◆ **Work instruction**:
All the entries, exactly as they read, must be written out again.

◆ **Provided data**:
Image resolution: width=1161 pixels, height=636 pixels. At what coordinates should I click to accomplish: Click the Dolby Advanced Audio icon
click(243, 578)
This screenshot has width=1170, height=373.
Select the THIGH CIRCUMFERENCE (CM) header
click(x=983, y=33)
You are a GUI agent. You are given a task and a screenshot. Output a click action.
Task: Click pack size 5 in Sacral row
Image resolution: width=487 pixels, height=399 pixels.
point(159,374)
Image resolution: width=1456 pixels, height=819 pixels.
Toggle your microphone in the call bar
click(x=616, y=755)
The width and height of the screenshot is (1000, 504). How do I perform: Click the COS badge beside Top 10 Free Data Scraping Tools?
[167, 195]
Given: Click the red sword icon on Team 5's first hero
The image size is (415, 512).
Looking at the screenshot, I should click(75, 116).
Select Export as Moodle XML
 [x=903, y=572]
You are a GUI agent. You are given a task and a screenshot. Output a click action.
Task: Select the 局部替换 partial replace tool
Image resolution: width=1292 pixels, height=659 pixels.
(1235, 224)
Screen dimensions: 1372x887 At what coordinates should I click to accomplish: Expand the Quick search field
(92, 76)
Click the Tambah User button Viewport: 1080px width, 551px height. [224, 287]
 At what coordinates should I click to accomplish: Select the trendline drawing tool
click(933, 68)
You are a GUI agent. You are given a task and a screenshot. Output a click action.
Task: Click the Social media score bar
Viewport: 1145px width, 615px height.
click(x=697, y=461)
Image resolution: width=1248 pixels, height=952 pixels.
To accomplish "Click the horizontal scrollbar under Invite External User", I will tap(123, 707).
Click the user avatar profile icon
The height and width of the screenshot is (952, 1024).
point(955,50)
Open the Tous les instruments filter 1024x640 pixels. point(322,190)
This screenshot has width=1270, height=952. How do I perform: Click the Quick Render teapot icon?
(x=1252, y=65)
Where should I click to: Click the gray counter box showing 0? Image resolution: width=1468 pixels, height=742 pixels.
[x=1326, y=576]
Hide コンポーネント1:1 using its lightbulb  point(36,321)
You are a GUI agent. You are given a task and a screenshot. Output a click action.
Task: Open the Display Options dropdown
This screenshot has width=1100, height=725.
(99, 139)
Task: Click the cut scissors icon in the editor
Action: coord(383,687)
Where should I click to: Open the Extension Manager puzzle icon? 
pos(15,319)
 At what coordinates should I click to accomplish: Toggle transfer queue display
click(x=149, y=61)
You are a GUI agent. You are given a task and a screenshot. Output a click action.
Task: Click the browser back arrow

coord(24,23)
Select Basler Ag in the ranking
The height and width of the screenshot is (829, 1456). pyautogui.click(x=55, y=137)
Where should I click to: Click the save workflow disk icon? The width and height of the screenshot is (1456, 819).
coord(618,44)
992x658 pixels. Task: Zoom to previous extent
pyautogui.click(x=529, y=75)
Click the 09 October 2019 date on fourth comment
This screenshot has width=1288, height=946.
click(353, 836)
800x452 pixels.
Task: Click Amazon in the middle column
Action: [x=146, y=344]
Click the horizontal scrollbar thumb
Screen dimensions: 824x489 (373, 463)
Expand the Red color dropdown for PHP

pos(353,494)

◆ **Written reply**:
Image resolution: width=1161 pixels, height=636 pixels. At what coordinates should I click to accomplish: Click the Dolby Advanced Audio icon
click(243, 578)
This screenshot has width=1170, height=373.
Select the THIGH CIRCUMFERENCE (CM) header
click(x=983, y=33)
You are a GUI agent. You are given a task and a screenshot. Output a click action.
Task: Click pack size 5 in Sacral row
Image resolution: width=487 pixels, height=399 pixels.
point(159,374)
Image resolution: width=1456 pixels, height=819 pixels.
Toggle your microphone in the call bar
click(x=616, y=755)
The width and height of the screenshot is (1000, 504). How do I perform: Click the COS badge beside Top 10 Free Data Scraping Tools?
[167, 195]
Given: Click the red sword icon on Team 5's first hero
The image size is (415, 512).
Looking at the screenshot, I should click(75, 116).
Select Export as Moodle XML
 [x=903, y=572]
You are a GUI agent. You are given a task and a screenshot. Output a click action.
Task: Select the 局部替换 partial replace tool
Image resolution: width=1292 pixels, height=659 pixels.
(1235, 224)
Screen dimensions: 1372x887 At what coordinates should I click to accomplish: Expand the Quick search field
(92, 76)
Click the Tambah User button Viewport: 1080px width, 551px height. [224, 287]
 At what coordinates should I click to accomplish: Select the trendline drawing tool
click(933, 68)
You are a GUI agent. You are given a task and a screenshot. Output a click action.
Task: Click the Social media score bar
Viewport: 1145px width, 615px height.
click(x=697, y=461)
Image resolution: width=1248 pixels, height=952 pixels.
To accomplish "Click the horizontal scrollbar under Invite External User", I will tap(123, 707).
Click the user avatar profile icon
The height and width of the screenshot is (952, 1024).
point(955,50)
Open the Tous les instruments filter 1024x640 pixels. point(322,190)
This screenshot has width=1270, height=952. How do I perform: Click the Quick Render teapot icon?
(x=1252, y=65)
Where should I click to: Click the gray counter box showing 0? Image resolution: width=1468 pixels, height=742 pixels.
[x=1326, y=576]
Hide コンポーネント1:1 using its lightbulb  point(36,321)
You are a GUI agent. You are given a task and a screenshot. Output a click action.
Task: Open the Display Options dropdown
This screenshot has width=1100, height=725.
(99, 139)
Task: Click the cut scissors icon in the editor
Action: coord(383,687)
Where should I click to: Open the Extension Manager puzzle icon? 
pos(15,319)
 At what coordinates should I click to accomplish: Toggle transfer queue display
click(x=149, y=61)
You are a GUI agent. You are given a task and a screenshot. Output a click action.
Task: Click the browser back arrow

coord(24,23)
Select Basler Ag in the ranking
The height and width of the screenshot is (829, 1456). pyautogui.click(x=55, y=137)
Where should I click to: Click the save workflow disk icon? The width and height of the screenshot is (1456, 819).
coord(618,44)
992x658 pixels. Task: Zoom to previous extent
pyautogui.click(x=529, y=75)
Click the 09 October 2019 date on fourth comment
This screenshot has width=1288, height=946.
click(353, 836)
800x452 pixels.
Task: Click Amazon in the middle column
Action: [x=146, y=344]
Click the horizontal scrollbar thumb
Screen dimensions: 824x489 (373, 463)
Expand the Red color dropdown for PHP

pos(353,494)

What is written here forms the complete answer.